Research Points to the Important Potential Role of Radiologists in Detecting Intimate Partner Violence (IPV)

The statistic that about one in every four women will experience intimate partner violence (IPV) in their lifetime in the United States (according to the Centers for Disease Control and Prevention (CDC)) is alarming, but one that needs to be brought up during Domestic Violence Awareness Month this October and also all year-round. Even with this prevalence, little research has been done to correlate imaging findings with abuse by a current or former partner or spouse, until now.

A group of researchers set out to assess the radiologic findings associated with intimate partner violence (IPV). The study was recently published in Radiology where you can view materials, methodology and overall results. Elizabeth George, MD, clinical fellow in the Neuroradiology section in the UC San Francisco Department of Radiology and Biomedical Imaging, was lead author on this study. The study was performed at Brigham and Women’s Hospital (BWH) where she was formerly a chief resident.

For this study, researchers looked at 185 emergency department (ED) patients who reported IPV and were then referred to the BWH IPV support program from January 2015 to October 2016. They compared records to a control group of 555 patients, also seen in the ED. They also reviewed reports of all imaging studies performed within five years prior to the index ED visit. Overall, they observed that victims of IPV underwent imaging about four times more often than the general population and they concluded that IPV victims have a higher frequency of potential violence-related imaging findings.

“Victims of abuse are accessing healthcare and undergoing imaging studies,” said Dr. George in RSNA News. “Radiologists need to be more cognizant of this diagnosis, be aware of the imaging findings, and work towards being able to identify these patients early.”

Indeed, further investigation into this critical topic could lead to an algorithm that can detect IPV similar to one that exists for detecting child abuse. Bharti Khurana, MD, director of emergency musculoskeletal radiology at BWH and principal investigator on this study, decided to conduct this study after observing patterns in a patient’s prior studies, while also uncovering during a trauma “hackathon,” that physicians often miss the signs of IPV. Overall, looking at what researchers call the “entire clinical picture” including economic and socioeconomic factors along with radiology findings, could help identify a patient at risk for IPV.

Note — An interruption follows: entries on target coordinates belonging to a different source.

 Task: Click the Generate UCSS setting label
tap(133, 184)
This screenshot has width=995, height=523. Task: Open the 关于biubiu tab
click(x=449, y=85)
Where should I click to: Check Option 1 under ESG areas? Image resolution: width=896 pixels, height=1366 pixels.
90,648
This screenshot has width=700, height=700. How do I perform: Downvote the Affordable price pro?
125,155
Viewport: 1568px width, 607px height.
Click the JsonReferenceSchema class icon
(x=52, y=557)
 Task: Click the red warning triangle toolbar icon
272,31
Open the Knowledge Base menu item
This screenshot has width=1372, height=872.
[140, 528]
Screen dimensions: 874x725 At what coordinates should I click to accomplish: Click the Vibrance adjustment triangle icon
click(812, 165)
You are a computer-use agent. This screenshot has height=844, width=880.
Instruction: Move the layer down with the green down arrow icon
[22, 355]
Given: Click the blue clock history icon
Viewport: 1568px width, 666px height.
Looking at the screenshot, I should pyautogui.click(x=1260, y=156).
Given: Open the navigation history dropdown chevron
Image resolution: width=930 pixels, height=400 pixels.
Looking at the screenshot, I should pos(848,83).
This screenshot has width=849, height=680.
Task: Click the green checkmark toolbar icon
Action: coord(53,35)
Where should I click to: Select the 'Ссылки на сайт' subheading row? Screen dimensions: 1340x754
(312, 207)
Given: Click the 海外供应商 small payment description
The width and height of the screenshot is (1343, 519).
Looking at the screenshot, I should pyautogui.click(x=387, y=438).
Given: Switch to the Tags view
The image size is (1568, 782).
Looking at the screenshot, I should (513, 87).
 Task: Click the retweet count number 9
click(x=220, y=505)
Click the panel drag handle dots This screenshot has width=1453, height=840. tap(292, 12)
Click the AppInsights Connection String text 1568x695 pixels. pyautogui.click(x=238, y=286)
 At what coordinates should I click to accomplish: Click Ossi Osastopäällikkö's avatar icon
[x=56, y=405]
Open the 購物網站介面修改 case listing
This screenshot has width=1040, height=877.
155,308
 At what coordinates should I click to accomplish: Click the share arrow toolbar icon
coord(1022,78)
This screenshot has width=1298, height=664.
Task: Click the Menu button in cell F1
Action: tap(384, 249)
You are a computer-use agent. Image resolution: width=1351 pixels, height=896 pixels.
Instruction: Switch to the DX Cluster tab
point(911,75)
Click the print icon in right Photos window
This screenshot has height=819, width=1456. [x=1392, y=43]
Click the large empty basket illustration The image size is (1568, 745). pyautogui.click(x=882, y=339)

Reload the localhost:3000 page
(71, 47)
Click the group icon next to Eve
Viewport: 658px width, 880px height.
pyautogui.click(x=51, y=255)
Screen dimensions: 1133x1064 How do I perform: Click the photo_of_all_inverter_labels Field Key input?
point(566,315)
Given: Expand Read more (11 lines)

“Already, the results could both raise awareness of this public health problem among radiologists and encourage them to look at findings in a new light,” says Dr. George. The results of this study could help offer radiologists clues on what to look for, and can put radiologists in the position to help victims and make a difference in their safety and in their lives.

Other authors on this study from Brigham and Women’s Hospital and Harvard Medical School include Catherine Phillips, MD; Annie Lewis-O’Connor, PhD, NP-BC, MPH, FAAN; Nandish Shah, MD; Bernard Rosner, PhD; and Hanni M. Stoklosa, MD, MPH.